▶ EXCERPTED TEXT
Plaintiff argued in response that the instant lawsuit was not barred by the holding in
Covenant because Covenant specifically preserved the ability of medical providers to pursue
recovery from an insurer based on an insured’s assignment of rights to the medical provider, and
plaintiff obtained a valid assignment of rights from Ishaq that allowed its lawsuit against
defendant to proceed. Plaintiff further argued that this assignment of Ishaq’s claim for payment
from defendant was not prohibited by the anti-assignment clause and that amendment of the
complaint should be permitted to reflect plaintiff’s assignment-based theory of standing.
Additionally, plaintiff argued that Covenant should only be applied prospectively.
The trial court denied defendant’s motion for summary disposition and granted plaintiff’s
motion to amend its complaint.
This Court granted defendant’s application for leave to appeal, “limited to the following
issues: (1) whether plaintiffs’ claims are barred by Covenant Med Ctr Inc v State Farm Mut Auto
Ins Co, [500] Mich [191]; 895 NW2d 490 (2017); and (2) whether plaintiffs’ proposed
amendment based on the assignment of the insured person’s claims is futile due to the operation
of MCL 500.3145(1).” Attendant Care Cos v Farm Bureau Gen Ins Co, unpublished order of
the Court of Appeals, entered December 14, 2017 (Docket No. 340205).

▶ ACTIVITY 1
List every company named in the two case citations in the court excerpt.
▶ ACTIVITY 2
Set down the stretch of the court excerpt from "Additionally, plaintiff argued" through "(Docket No. 340205).", word for word.

[Source data]
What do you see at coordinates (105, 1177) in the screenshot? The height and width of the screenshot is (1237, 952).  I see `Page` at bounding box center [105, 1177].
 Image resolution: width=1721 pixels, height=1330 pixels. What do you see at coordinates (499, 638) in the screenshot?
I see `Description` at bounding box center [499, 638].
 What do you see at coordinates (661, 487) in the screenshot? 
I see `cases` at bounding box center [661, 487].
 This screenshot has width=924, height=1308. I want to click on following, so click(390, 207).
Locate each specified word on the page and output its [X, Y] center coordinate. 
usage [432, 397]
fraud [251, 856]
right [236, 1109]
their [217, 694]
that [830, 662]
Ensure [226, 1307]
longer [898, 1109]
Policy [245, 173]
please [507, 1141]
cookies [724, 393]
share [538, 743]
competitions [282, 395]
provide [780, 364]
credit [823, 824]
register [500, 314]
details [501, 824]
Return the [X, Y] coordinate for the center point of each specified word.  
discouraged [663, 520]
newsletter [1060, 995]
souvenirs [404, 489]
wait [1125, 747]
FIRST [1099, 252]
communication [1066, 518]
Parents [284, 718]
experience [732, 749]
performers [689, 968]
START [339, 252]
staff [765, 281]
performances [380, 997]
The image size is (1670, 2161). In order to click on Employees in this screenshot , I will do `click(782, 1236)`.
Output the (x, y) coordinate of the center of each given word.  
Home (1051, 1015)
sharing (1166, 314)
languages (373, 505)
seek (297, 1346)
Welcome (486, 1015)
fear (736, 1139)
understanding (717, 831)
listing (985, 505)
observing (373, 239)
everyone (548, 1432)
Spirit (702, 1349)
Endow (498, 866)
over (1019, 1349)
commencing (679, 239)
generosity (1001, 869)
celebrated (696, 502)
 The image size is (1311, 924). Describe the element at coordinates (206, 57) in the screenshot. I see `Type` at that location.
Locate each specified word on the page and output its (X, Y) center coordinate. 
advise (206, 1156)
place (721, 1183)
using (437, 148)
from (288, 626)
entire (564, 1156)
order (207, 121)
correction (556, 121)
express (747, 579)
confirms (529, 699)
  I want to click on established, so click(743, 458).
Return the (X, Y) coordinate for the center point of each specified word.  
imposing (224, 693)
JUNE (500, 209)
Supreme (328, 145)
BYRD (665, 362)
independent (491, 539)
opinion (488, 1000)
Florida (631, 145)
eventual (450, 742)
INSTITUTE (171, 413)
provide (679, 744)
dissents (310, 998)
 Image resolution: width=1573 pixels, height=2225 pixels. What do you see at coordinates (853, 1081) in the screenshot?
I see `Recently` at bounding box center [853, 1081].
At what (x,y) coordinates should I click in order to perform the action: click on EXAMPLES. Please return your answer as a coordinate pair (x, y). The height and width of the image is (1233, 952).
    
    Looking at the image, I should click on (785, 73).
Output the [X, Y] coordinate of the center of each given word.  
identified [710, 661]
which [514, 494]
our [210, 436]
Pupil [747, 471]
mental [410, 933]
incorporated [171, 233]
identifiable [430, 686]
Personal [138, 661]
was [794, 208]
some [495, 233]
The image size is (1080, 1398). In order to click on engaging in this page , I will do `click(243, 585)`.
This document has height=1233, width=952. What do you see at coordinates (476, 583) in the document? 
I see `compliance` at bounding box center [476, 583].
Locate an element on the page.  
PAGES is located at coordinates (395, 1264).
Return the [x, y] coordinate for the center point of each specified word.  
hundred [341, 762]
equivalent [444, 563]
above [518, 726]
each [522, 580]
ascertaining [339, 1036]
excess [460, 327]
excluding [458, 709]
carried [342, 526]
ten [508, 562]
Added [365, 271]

▶ FINAL ANSWER 1
Covenant Med Ctr Inc
State Farm Mut Auto Ins Co
Attendant Care Cos
Farm Bureau Gen Ins Co

▶ FINAL ANSWER 2
Additionally, plaintiff argued that Covenant should only be applied prospectively.
The trial court denied defendant’s motion for summary disposition and granted plaintiff’s
motion to amend its complaint.
This Court granted defendant’s application for leave to appeal, “limited to the following
issues: (1) whether plaintiffs’ claims are barred by Covenant Med Ctr Inc v State Farm Mut Auto
Ins Co, [500] Mich [191]; 895 NW2d 490 (2017); and (2) whether plaintiffs’ proposed
amendment based on the assignment of the insured person’s claims is futile due to the operation
of MCL 500.3145(1).” Attendant Care Cos v Farm Bureau Gen Ins Co, unpublished order of
the Court of Appeals, entered December 14, 2017 (Docket No. 340205).